Five Guests for Holocaust Remembrance Day
This week in Israel we commemorated Holocaust Remembrance Day. A mere three years after a third of our people were exterminated, the Jewish nation emerged from the ashes of the concentration camps to declare an independent state. Today, our focus must be on revival. We need to learn and teach how to rise from the ashes of Be’eri, Nahal Oz and all the other communities attacked on Simchat Torah. We must heal the hearts of the wounded and the mourners, and together write a new inspiring chapter in our collective history.
I’ve chosen to honor the memories of certain individuals who have excelled in inspiring hope. Take, for instance, Elie Wiesel, a Holocaust survivor and Nobel laureate who educated millions and became a symbol of Jewish resilience. Wiesel once wrote: “Because I remember, I despair. But because I remember, I am obligated to push despair away.”

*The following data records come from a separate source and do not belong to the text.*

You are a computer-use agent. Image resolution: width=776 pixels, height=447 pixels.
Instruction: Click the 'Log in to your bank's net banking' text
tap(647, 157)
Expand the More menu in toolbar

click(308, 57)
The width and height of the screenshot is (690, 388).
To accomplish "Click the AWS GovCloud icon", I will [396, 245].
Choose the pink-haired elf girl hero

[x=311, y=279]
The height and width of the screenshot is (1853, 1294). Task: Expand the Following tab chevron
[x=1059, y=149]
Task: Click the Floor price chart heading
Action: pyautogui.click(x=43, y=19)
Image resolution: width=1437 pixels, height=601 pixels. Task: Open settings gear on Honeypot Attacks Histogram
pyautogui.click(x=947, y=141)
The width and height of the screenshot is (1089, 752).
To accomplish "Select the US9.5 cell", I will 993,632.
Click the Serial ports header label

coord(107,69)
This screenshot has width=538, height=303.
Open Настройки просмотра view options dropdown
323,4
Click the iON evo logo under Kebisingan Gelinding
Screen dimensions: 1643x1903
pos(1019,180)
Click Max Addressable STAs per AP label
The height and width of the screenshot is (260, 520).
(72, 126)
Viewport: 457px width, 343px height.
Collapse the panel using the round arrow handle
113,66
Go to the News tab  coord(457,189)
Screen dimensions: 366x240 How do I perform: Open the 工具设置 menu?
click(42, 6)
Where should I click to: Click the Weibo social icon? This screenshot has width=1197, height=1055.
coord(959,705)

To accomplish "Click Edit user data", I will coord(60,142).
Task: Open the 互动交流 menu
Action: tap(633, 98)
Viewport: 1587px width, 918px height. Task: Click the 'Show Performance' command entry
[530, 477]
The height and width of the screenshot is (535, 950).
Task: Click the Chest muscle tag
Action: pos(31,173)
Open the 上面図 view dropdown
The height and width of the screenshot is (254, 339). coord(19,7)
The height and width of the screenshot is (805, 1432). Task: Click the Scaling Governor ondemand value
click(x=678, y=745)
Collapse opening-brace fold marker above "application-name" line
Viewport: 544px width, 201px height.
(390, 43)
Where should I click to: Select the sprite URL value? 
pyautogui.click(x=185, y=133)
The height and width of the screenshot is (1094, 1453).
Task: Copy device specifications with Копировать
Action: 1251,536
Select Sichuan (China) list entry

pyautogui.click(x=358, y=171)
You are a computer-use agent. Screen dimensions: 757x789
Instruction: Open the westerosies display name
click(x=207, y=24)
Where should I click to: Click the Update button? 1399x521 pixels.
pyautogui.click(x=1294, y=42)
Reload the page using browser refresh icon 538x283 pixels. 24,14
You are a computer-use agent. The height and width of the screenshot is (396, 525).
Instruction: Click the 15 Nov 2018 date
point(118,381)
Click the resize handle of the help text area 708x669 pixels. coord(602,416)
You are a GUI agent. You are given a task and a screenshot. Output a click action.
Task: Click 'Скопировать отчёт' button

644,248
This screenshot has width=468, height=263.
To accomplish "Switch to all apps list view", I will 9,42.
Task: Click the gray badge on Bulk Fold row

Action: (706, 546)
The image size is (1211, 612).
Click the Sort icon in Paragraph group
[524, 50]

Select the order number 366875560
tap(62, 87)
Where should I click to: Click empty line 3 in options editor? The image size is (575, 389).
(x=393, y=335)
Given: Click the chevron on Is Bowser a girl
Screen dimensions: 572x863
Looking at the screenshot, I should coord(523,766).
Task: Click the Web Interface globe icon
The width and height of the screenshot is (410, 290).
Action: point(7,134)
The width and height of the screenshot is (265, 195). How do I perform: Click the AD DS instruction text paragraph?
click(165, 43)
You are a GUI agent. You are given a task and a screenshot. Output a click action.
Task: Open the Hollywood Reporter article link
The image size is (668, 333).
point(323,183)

Viktor Frankl, a Holocaust survivor and psychiatrist, developed his theory not from the comfort of his study but through his harrowing experiences at Auschwitz. In his view, the question is not about what others do to us, but about how we respond and the meaning we attach to our experiences. Even amidst absolute evil, individuals can choose their attitude and act accordingly. We must choose life, goodness and meaningful pursuits.
Regarding the Holocaust, Rabbi Lord Jonathan Sacks often said that we cannot base our identity solely on the designs and actions of external enemies. He begged us to remember that we are ultimately defined by our greatness and the message we impart to the nations—not by our persecution and suffering. The world, he said, is not interested in how forlorn we might be, but waits expectantly to hear our unique voice. In other words, we are not meant to stand out among the nations solely through the horrors of the Holocaust or Simchat Torah, but to be distinguished through the light of Torah that we utilize to illuminate the world. If, in every generation, we represent the enemy of absolute evil, we must strengthen our resolve to attach ourselves to absolute good.
The Lubavitcher Rebbe, whose mission was to revitalize the Jewish world after the Holocaust, taught: If Hitler (or Sinwar) wanted to reach every Jew, no matter how distant from his faith, in order to eliminate him, how much more so must we reach every Jew, no matter how distant from his faith, in order to embrace and revive him. This is the message that reverberates in the Chabad movement: We will find each and every individual that the Nazis wanted to burn in their crematoria, even if we need to comb the globe, from Kathmandu to Alaska, in order for that soul to kindle Shabbat candles and be renewed in the glow of their life-affirming flames.
Finally, I’d like to honor my grandmother, Ada Rosenstruch, a survivor of Bergen-Belsen. She didn’t write books or give lectures; she simply made aliyah to the Land of Israel, building a life for herself and bringing life into the world. It is in her merit that these words have been written.